▶ _AÇÕES A REALIZAR_
[a] Por favor, reproduza sem alterações a passagem do trecho sobre o clube do livro que vai de "O próximo encontro" até "e se inscrever.".
[b] No trecho sobre o clube do livro, quem fará a curadoria das obras a partir da edição de maio?

▶ _TRECHO_
Isso não impede que exista um grande movimento de consumo na geração Z, que contempla o universo offline, os conteúdos físicos estão ganhando espaço novamente, como livros, revistas, álbuns de fotos e até encontros para clubes do livro.

Acredito muito na mudança e na percepção das gerações, a sociedade é cíclica e tudo se conecta e se compõe. Perceber essas mudanças me traz uma certa nostalgia e esperança de que as pessoas ainda conseguem se enxergar fora de um story.

Nas edições anteriores, o critério de seleção das obras era por votação dentro do grupo do clube, mas a partir da edição de maio, a curadoria será feita pela Renata.

A proposta é selecionar livros que ela acredita que tenham discussões importantes para o cotidiano e que possam abrir espaço para compartilhar diversos olhares sobre um mesmo assunto.

O próximo encontro será no dia no domingo, dia 25 de maio, às 10h. A obra escolhida foi a do premiado Stênio Gardel e se chama “A palavra que resta”. É uma leitura simples com uma história densa. Ainda há vagas disponíveis, basta entrar no grupo, acessando o Instagram da NMT, e se inscrever.

(Itens armazenados do conjunto de dados)
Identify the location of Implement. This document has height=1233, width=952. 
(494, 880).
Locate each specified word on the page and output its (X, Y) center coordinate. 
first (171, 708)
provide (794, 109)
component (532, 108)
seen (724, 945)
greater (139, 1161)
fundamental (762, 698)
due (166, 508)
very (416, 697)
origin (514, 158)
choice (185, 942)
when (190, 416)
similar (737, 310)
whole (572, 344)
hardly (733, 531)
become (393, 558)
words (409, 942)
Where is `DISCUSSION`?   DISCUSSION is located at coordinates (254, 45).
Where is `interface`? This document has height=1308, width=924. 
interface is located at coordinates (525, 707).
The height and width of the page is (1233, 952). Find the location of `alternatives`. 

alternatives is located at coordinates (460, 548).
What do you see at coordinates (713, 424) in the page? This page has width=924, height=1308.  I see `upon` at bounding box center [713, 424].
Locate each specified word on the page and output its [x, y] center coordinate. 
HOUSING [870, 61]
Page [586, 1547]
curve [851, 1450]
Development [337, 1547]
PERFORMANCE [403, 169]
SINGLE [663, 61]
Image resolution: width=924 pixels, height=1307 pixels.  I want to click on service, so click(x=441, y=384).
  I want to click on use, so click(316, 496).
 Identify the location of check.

▶ _LISTA DE SOLUÇÕES_
[a]
O próximo encontro será no dia no domingo, dia 25 de maio, às 10h. A obra escolhida foi a do premiado Stênio Gardel e se chama “A palavra que resta”. É uma leitura simples com uma história densa. Ainda há vagas disponíveis, basta entrar no grupo, acessando o Instagram da NMT, e se inscrever.

[b] A Renata.